Фрагмент для чтения ::
===
Процессы над лидерами оппозиции послужили политическим обоснованием для развязывания небывалой волны массового террора против руководящих кадров партии, государства, включая армию, органы НКВД, прокуратуры, промышленности, сельского хозяйства, науки, культуры и т. д., простых тружеников. Точное число жертв в этот период еще не подсчитано. Но о динамике репрессивной политики государства говорят данные о численности заключенных в лагерях НКВД (в среднем за год): 1935 г.— 794 тыс., 1936 г.— 836 тыс., 1937 г.— 994 тыс., 1938 г.— 1313 тыс., 1939 г.— 1340 тыс., 1940 г.-1400 тыс., 1941 г.- 1560 тыс.
Страну охватил массовый психоз поисков «вредителей», «врагов народа», доносительства. Партийцы не стесняясь, открыто, ставили себе в заслугу количество разоблачённых «врагов» и написанных доносов. Например, кандидат в члены московского горкома партии Сергеева-Артёмова, выступая на IV городской партконференции в мае 1937 г. с гордостью говорила , что она разоблачила 400 «белогвардейцев». Доносы писали друг на друга, друзья и подруги, знакомые и сослуживцы, жёны на мужей, дети на родителей.
Миллионы партийных, хозяйственных работников, учёных деятелей культуры, военных, простых рабочих, служащих, крестьян были репрессированы без суда, решением органов НКВД. Его руководителями в это время были одни из самых мрачных фигур отечественной истории: бывший питерский рабочий, человек почти карликового роста, Николай Ежов, а после его казни - партийный работник из Закавказья Лаврентий Берия.
Пик репрессий пришёлся на 1937-1938 гг. Задания по организации и масштабам репрессий НКВД получал от Политбюро ЦК и лично Сталина. В 1937 г. было дано секретное указание о применении физических пыток. С 1937 г. репрессии обрушились и на органы НКВД. Были расстреляны руководители НКВД Г.Ягода и Н.Ежов.
Сталинские репрессии имели несколько целей: уничтожали возможную оппозицию, создавали атмосферу всеобщего страха и беспрекословного подчинения воле вождя, обеспечивали ротацию кадров за счёт выдвижения молодёжи, ослабляли социальную напряжённость, взваливая вину за трудности жизни на «врагов народа», обеспечивали рабочей силой Главное управление лагерей (ГУЛАГ).
===
Приведённые строки ::
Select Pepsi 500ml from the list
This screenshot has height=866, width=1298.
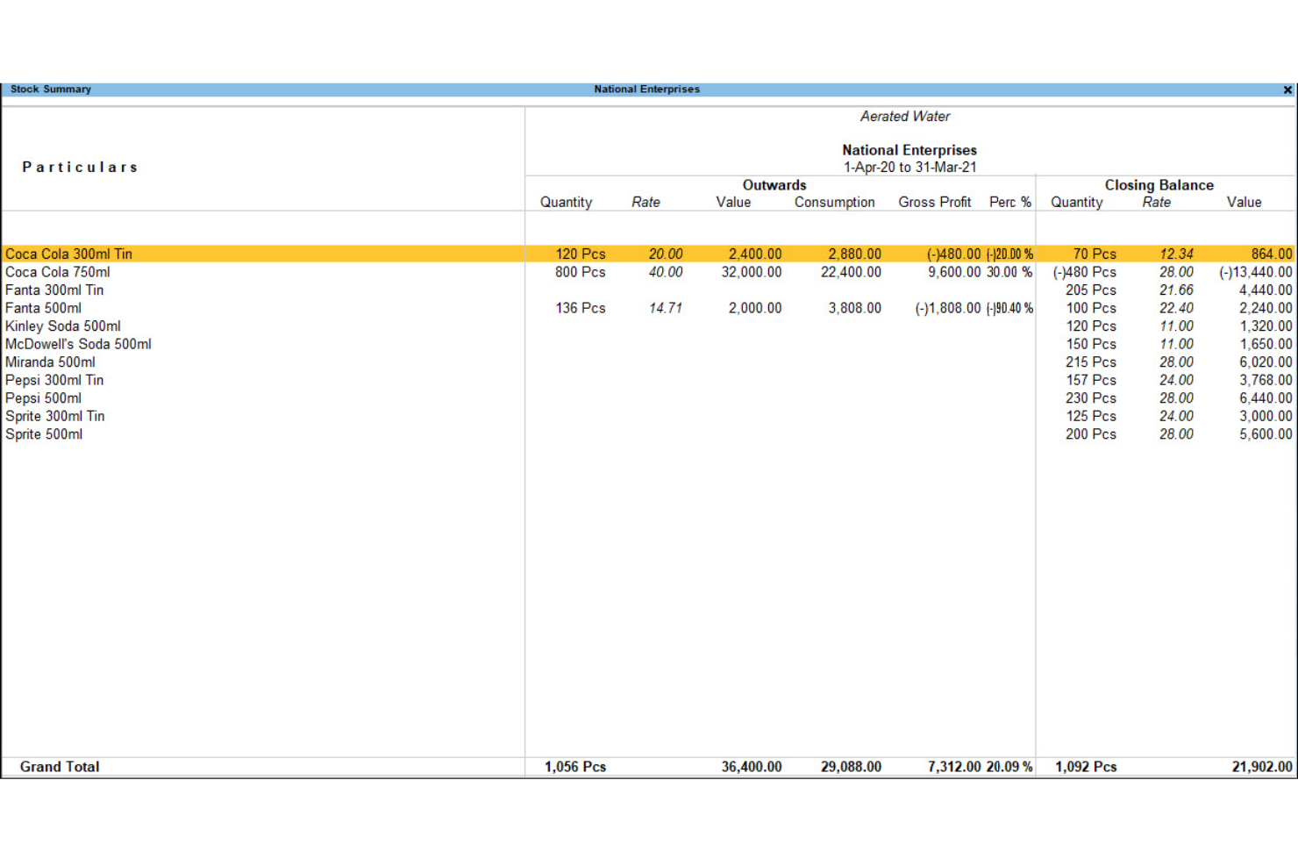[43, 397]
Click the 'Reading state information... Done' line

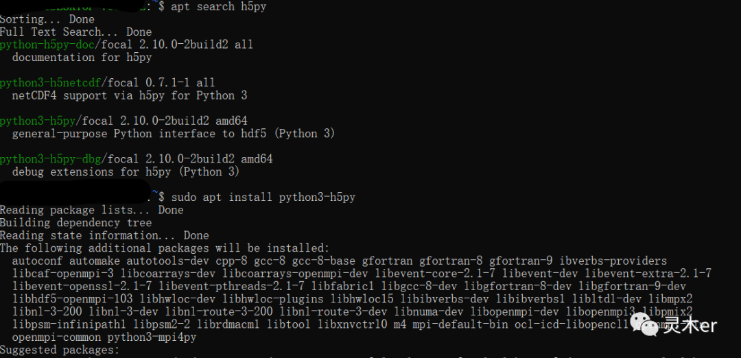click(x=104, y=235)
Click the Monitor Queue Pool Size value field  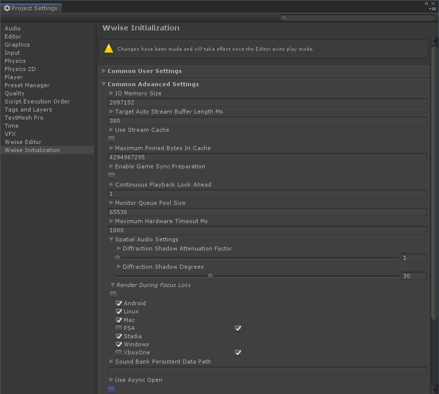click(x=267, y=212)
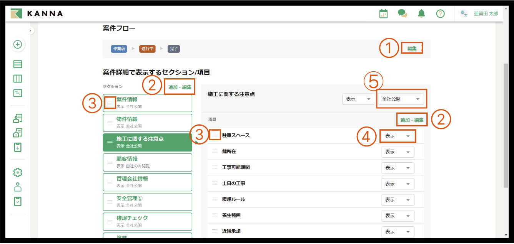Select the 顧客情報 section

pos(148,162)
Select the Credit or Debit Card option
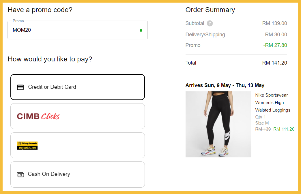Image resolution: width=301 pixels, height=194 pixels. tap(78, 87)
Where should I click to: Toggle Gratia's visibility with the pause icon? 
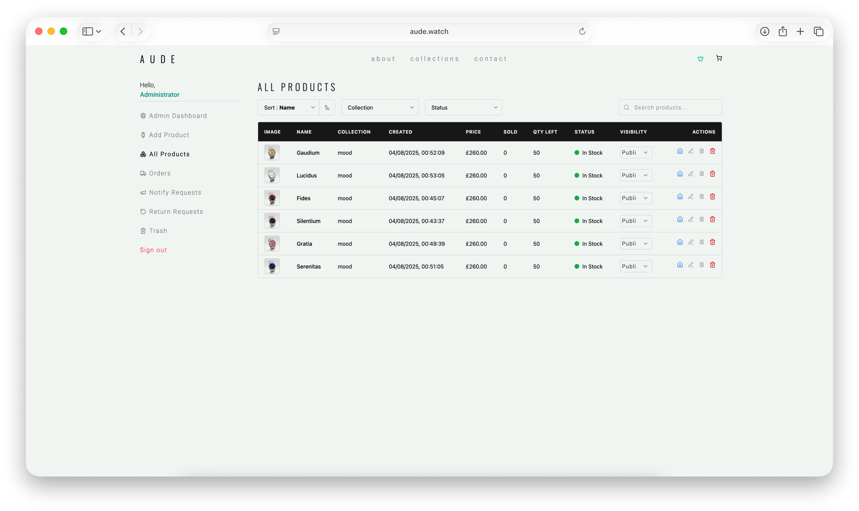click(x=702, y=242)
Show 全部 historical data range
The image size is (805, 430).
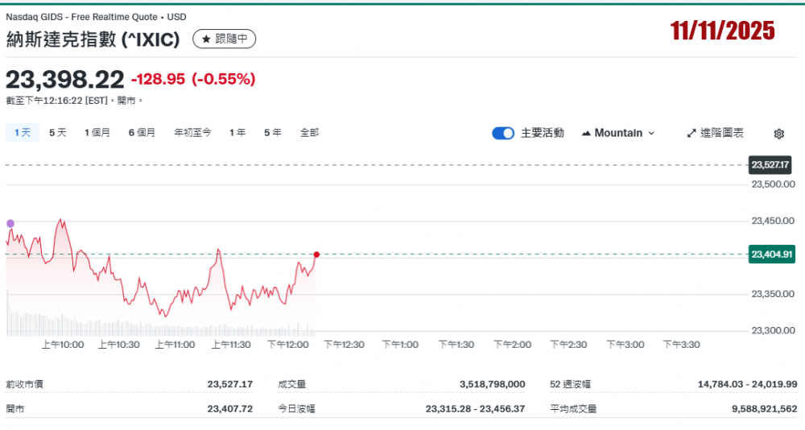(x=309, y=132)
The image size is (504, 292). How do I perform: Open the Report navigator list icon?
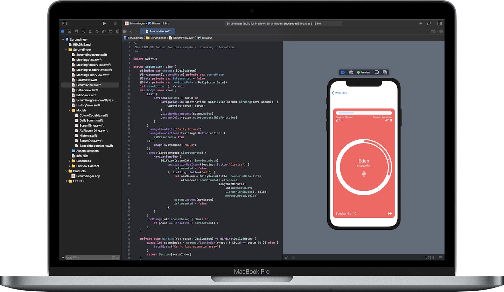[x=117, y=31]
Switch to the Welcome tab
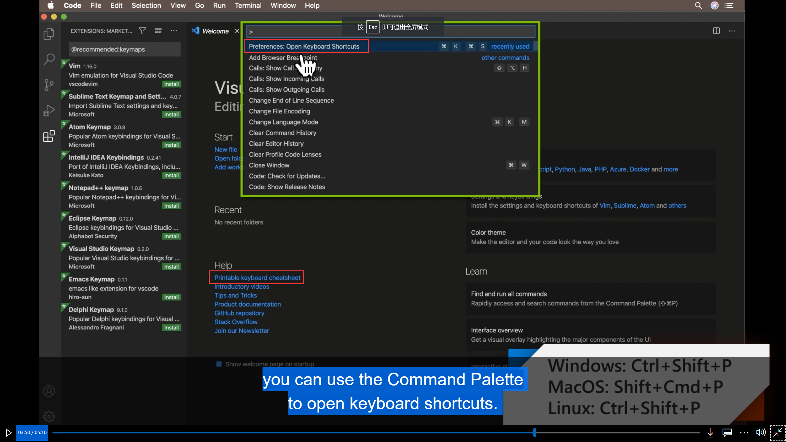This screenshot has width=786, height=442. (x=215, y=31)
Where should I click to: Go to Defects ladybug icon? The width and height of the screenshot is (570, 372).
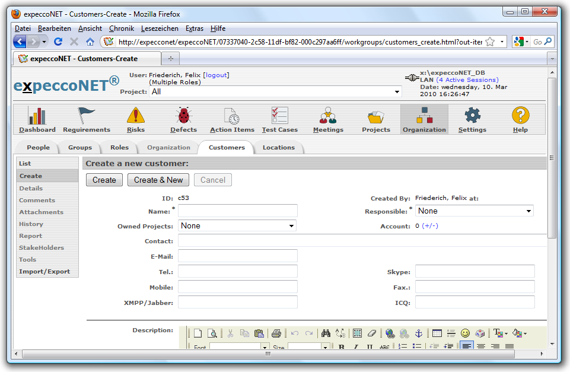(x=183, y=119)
===
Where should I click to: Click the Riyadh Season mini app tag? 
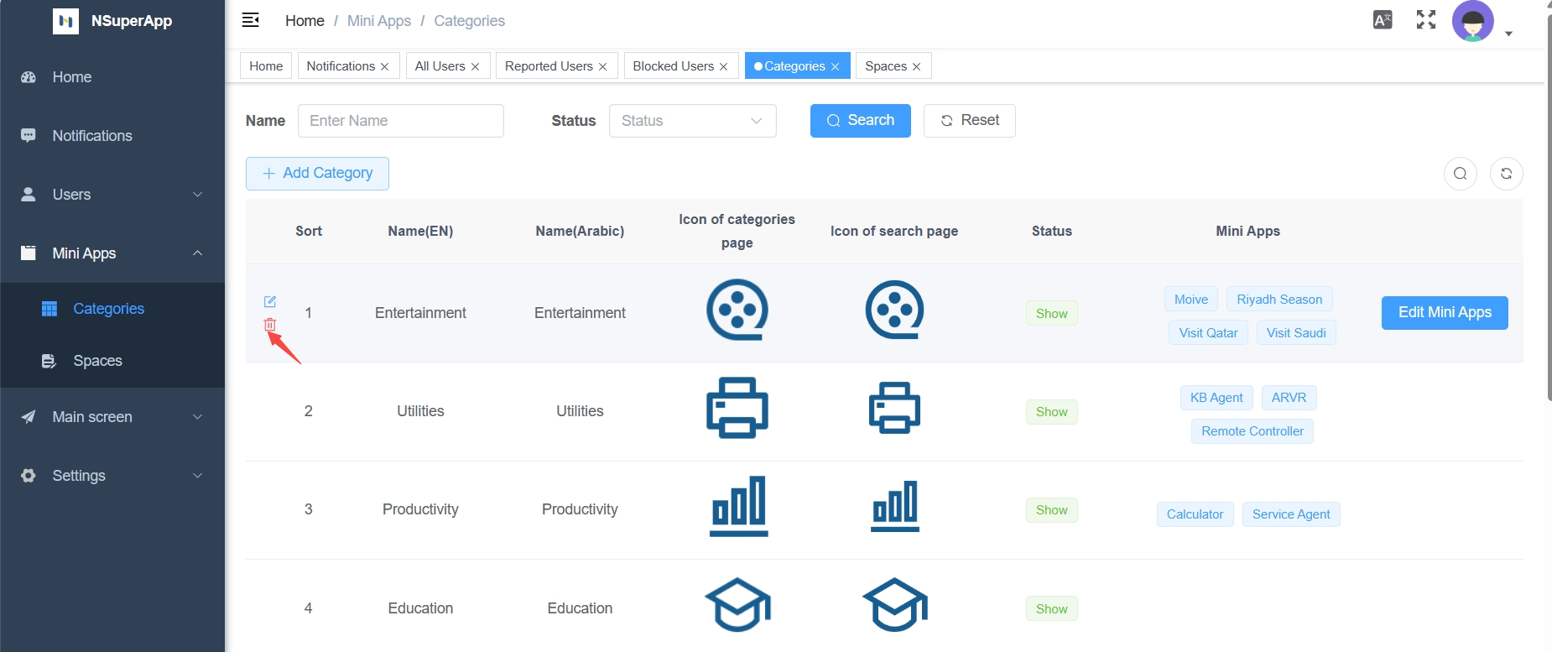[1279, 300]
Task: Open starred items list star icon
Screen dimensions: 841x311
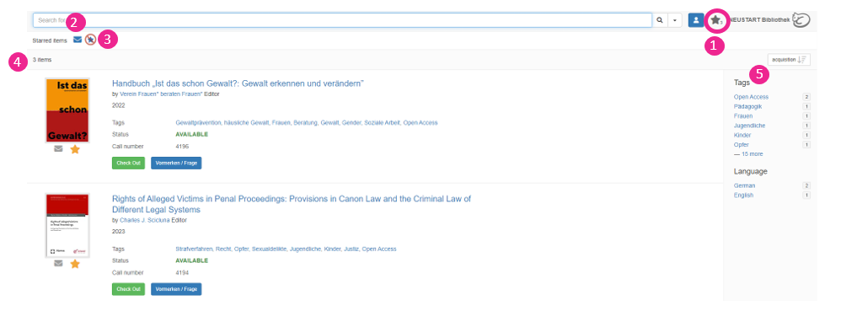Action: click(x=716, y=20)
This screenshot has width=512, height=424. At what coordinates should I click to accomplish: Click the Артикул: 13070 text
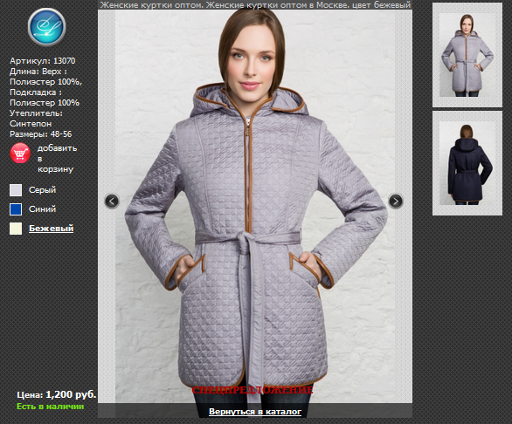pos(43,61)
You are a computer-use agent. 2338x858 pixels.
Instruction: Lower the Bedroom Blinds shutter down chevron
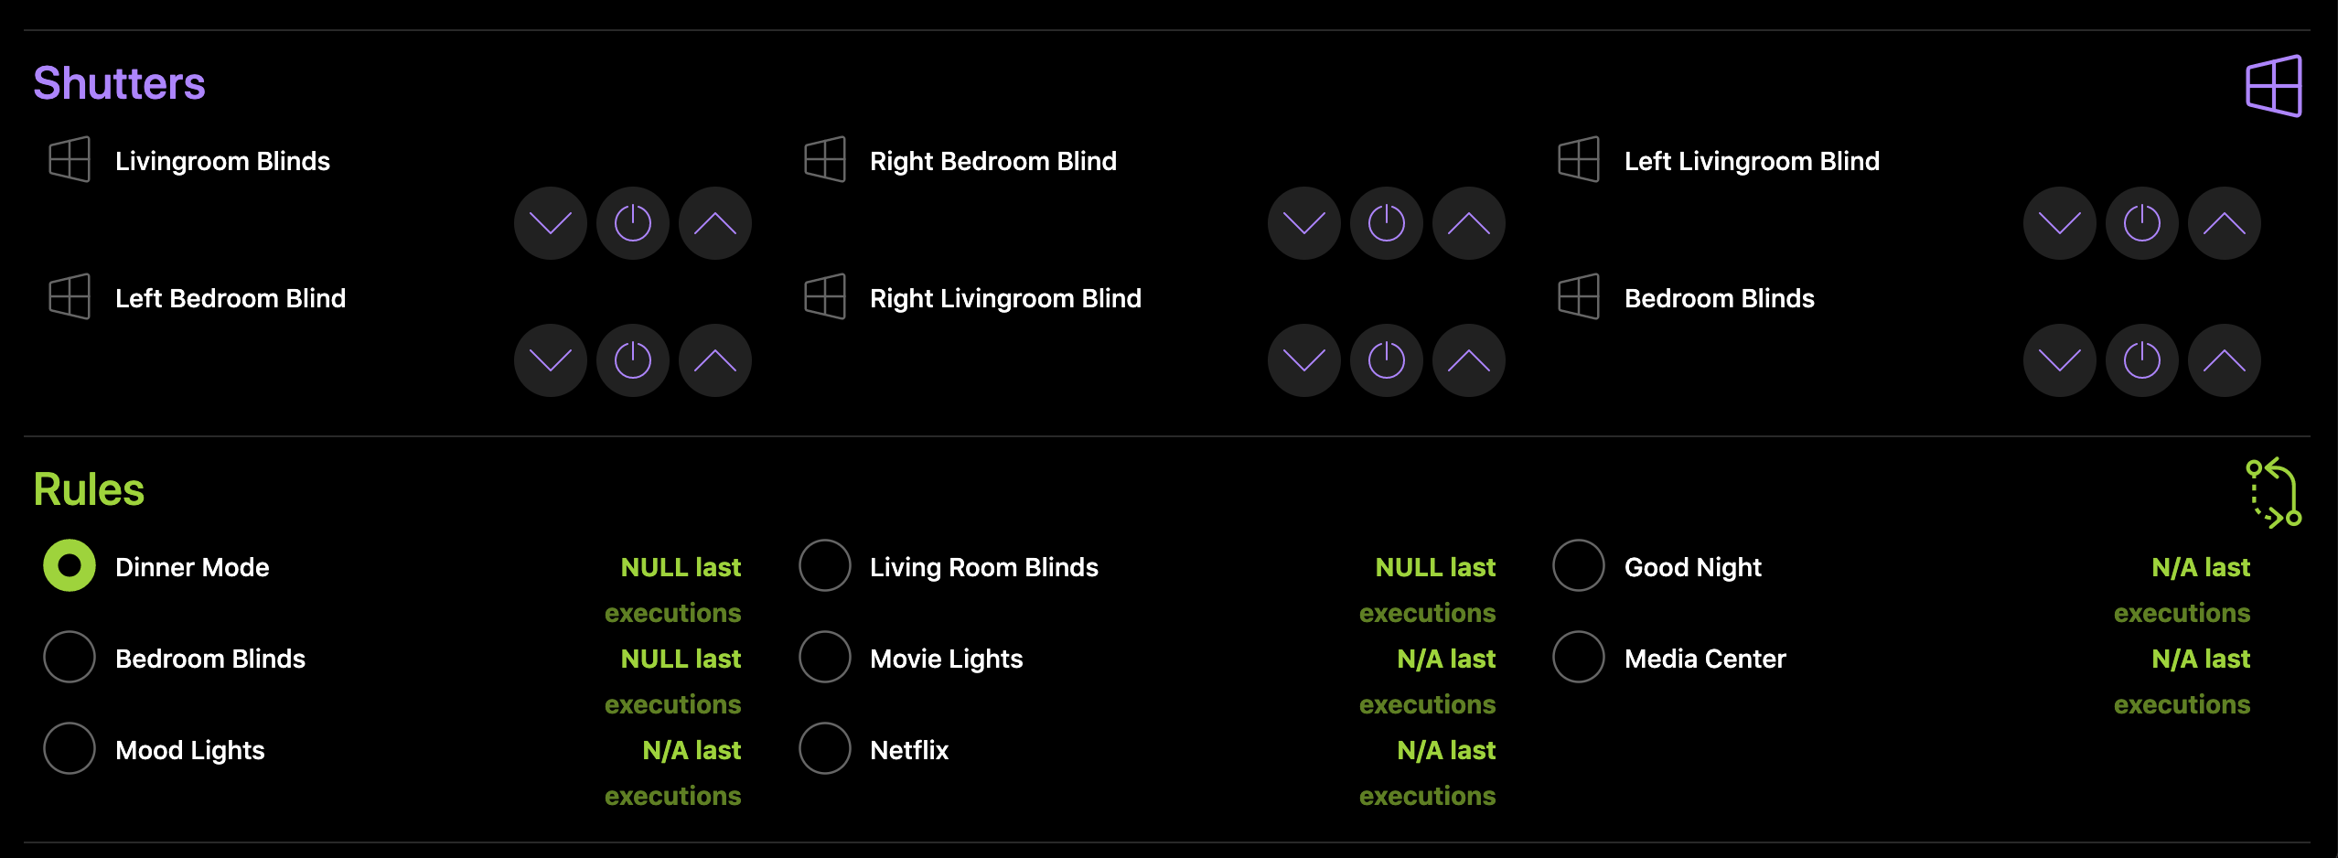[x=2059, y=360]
===
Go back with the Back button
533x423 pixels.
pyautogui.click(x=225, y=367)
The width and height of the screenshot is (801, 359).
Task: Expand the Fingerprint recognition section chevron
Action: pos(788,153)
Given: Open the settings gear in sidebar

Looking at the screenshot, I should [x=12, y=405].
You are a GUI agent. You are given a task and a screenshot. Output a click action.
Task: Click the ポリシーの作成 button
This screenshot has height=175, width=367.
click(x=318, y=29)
===
Что сделать ::
1) Укажите, на какие годы, согласно отрывку о сталинских репрессиях, пришёлся пик репрессий.
2) Процитируйте из отрывка о сталинских репрессиях всё, начиная со слов «Процессы над лидерами» и вниз до слов «г.- 1560 тыс.».

Ответы ::
1) Пик репрессий пришёлся на 1937–1938 годы.

2)
Процессы над лидерами оппозиции послужили политическим обоснованием для развязывания небывалой волны массового террора против руководящих кадров партии, государства, включая армию, органы НКВД, прокуратуры, промышленности, сельского хозяйства, науки, культуры и т. д., простых тружеников. Точное число жертв в этот период еще не подсчитано. Но о динамике репрессивной политики государства говорят данные о численности заключенных в лагерях НКВД (в среднем за год): 1935 г.— 794 тыс., 1936 г.— 836 тыс., 1937 г.— 994 тыс., 1938 г.— 1313 тыс., 1939 г.— 1340 тыс., 1940 г.-1400 тыс., 1941 г.- 1560 тыс.